Members from our Environmental, Health, and Safety (“EHS”), supply chain, and legal departments are managing the implementation of TPI’s RCOI, the conducting of due diligence on the source and chain of custody of TPI’s necessary conflict minerals, and the drafting of the SEC filings required by the Final Rules. To the extent that red flags or other issues are identified in the supplier questionnaire or vendor approval processes, these issues and red flags will be addressed first by the responsible individuals within the EHS, supply chain, and legal departments, and may be reported to the Audit Committee of our Board of Directors.



The EHS, supply chain, and legal staff responsible for conflict minerals compliance are required to be familiar with TPI’s Conflict Minerals Policy and with TPI’s conflict minerals-related processes and procedures.



TPI’s standard terms of purchase contain a conflict minerals compliance provision requiring suppliers to (i) cooperate with TPI in providing all certifications and information relating to Conflict Minerals and (ii) make all commercially reasonable efforts to contractually require its supply base (and its supplier’s supply base) to comply with all relevant and material obligations.



TPI has adopted a record retention policy to retain relevant documentation for conflict minerals reporting for a period of five years.



TPI has established an anonymous hotline that is designed to provide a confidential or anonymous avenue of communication for reporting violations of (i) TPI’s Code of Business Conduct & Ethics and Conflict Minerals Policy or (ii) applicable law, including disclosures in reports filed with the SEC and other public disclosures that are not fair, timely and understandable. For this reason, our anonymous hotline and Code of Business Conduct & Ethics include and encompass the reporting of improper activities in connection with the preparation of TPI’s Form SD pursuant to the Final Rules and the Conflict Minerals Policy.

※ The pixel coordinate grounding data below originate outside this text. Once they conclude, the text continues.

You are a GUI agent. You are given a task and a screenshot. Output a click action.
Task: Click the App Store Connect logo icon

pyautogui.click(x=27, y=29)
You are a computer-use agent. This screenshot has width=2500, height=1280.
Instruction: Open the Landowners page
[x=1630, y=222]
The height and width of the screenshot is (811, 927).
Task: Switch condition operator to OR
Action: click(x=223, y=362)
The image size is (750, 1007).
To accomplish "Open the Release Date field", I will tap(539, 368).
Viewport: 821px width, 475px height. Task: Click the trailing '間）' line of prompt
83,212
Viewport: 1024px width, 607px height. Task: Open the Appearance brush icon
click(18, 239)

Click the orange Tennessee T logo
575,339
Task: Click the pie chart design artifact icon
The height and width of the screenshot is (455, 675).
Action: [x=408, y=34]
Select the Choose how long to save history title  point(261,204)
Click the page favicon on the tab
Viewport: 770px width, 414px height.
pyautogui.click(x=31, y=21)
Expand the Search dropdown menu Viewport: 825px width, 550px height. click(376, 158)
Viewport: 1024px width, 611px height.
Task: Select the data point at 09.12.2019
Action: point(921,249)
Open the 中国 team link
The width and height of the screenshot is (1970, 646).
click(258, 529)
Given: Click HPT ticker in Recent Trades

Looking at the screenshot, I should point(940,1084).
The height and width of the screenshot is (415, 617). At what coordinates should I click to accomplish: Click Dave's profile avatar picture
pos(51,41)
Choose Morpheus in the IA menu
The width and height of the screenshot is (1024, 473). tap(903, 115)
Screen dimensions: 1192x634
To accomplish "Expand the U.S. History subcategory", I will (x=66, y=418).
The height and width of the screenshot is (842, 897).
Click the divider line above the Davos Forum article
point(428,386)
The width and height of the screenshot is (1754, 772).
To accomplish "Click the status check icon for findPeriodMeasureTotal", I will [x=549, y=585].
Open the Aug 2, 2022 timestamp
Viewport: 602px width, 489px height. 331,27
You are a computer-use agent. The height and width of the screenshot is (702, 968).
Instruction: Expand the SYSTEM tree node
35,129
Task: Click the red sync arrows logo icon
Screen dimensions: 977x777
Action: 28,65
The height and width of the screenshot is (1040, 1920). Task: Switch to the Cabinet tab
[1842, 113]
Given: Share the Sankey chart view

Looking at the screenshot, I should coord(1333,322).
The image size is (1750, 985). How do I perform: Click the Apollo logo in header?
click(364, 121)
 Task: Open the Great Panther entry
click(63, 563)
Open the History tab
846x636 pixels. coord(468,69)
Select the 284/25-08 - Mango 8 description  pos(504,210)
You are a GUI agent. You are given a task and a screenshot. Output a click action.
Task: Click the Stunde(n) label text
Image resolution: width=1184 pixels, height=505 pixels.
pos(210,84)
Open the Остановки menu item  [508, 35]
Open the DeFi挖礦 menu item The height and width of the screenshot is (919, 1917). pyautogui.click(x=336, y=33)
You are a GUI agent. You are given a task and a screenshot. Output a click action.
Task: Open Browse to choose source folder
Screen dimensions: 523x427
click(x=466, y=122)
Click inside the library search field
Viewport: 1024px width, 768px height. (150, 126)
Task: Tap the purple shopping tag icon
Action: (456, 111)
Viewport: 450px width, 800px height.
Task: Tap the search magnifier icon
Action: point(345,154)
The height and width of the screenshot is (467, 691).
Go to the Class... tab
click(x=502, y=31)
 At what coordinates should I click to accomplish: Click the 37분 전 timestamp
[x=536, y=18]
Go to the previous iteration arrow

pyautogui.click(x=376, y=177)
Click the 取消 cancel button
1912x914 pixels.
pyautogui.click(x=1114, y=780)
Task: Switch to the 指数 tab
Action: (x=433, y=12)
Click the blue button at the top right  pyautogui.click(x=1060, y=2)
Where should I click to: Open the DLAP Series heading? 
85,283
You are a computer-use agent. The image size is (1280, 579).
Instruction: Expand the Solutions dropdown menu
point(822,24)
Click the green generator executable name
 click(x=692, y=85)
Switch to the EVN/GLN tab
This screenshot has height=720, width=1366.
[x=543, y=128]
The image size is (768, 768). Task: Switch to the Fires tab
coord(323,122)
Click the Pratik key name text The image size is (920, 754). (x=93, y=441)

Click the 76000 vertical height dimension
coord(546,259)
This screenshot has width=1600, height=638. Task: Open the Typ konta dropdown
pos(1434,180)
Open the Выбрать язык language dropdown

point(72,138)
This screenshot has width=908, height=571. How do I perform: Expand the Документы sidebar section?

OECD Guidance Step #2: Identify and Assess Risk in the Supply Chain



TPI Composites retained Assent Compliance (“Assent”), a third-party service provider, to assist in reviewing its supply chain and identifying risks. To trace materials and demonstrate transparency procured by the supply chain, TPI utilized the Conflict Minerals Reporting Template (CMRT) Version 6.1 or higher to conduct a survey of our suppliers. During the supplier survey, TPI contacted suppliers via the Assent Compliance Manager, a software-as-a-service (SaaS) platform provided by Assent that allowed suppliers to upload completed CMRTs directly to the platform for validation, assessment, and management. Via the Assent Compliance Manager and with the support of the Assent team, TPI requested that all suppliers complete a CMRT. TPI directly contacted suppliers that were unresponsive to Assent’s communications during the diligence process and requested these suppliers complete the CMRT and submit it to Assent. TPI’s program continues to include automated data validation on all submitted CMRTs.

OECD Guidance Step #3: Design and Implement a Strategy to Respond to Identified Risks



If, on the basis of red flags that are identified as a result of either (i) the CMRT or (ii) the receipt of information from other sources, TPI determines that there is a reasonable risk that a supplier is sourcing conflict minerals that are directly or indirectly financing or benefiting armed groups, TPI will send an applicable follow-up communication to gather more information or clarify inconsistent information. As applicable, TPI may escalate by engaging with the supplier to resolve the sourcing issue and/or engaging with our customer to the extent the sourcing decision is driven by our customer.

OECD Guidance Step #4: Carry Out Independent Third-Party Audit of Supply Chain Due Diligence at Identified Points in the Supply Chain



Given that we do not have a direct relationship with the smelters and refiners that process the conflict minerals that are present in our products, we rely on the Responsible Minerals Initiative to conduct third-party audits of smelters and refiners.

OECD Guidance Step #5: Report on Supply Chain Due Diligence

As required by the Final Rules, we have filed a Form SD and a CMR as an exhibit thereto for the 2022 calendar year reporting period. The Form SD and Conflicts Minerals Report are also available on our website at www.tpicomposites.com/English/investors/default.aspx.

VI. Due Diligence Results

Each of TPI’s products have a corresponding bill of material. On average, TPI’s global sourcing team sources approximately 89% of the aggregated bills of material spend managed by TPI. The regional supply chain teams source the remaining 11% of the aggregated bills of material, as well as the materials for our tooling assemblies. A sizeable quantity of the 11% of material sourced by our regional supply chain team is manufacturing, process-related consumables that are not contained in TPI’s final products (e.g. paint brushes, buckets, and rags). For TPI’s conflict minerals inquiry, TPI’s global sourcing team submitted into the Assent Compliance Manager platform 370 suppliers who supplied TPI products in 2022. 222 provided a completed CMRT. TPI’s total response rate of suppliers who supplied TPI products that are sourced by the global sourcing team for this reporting year was 60%.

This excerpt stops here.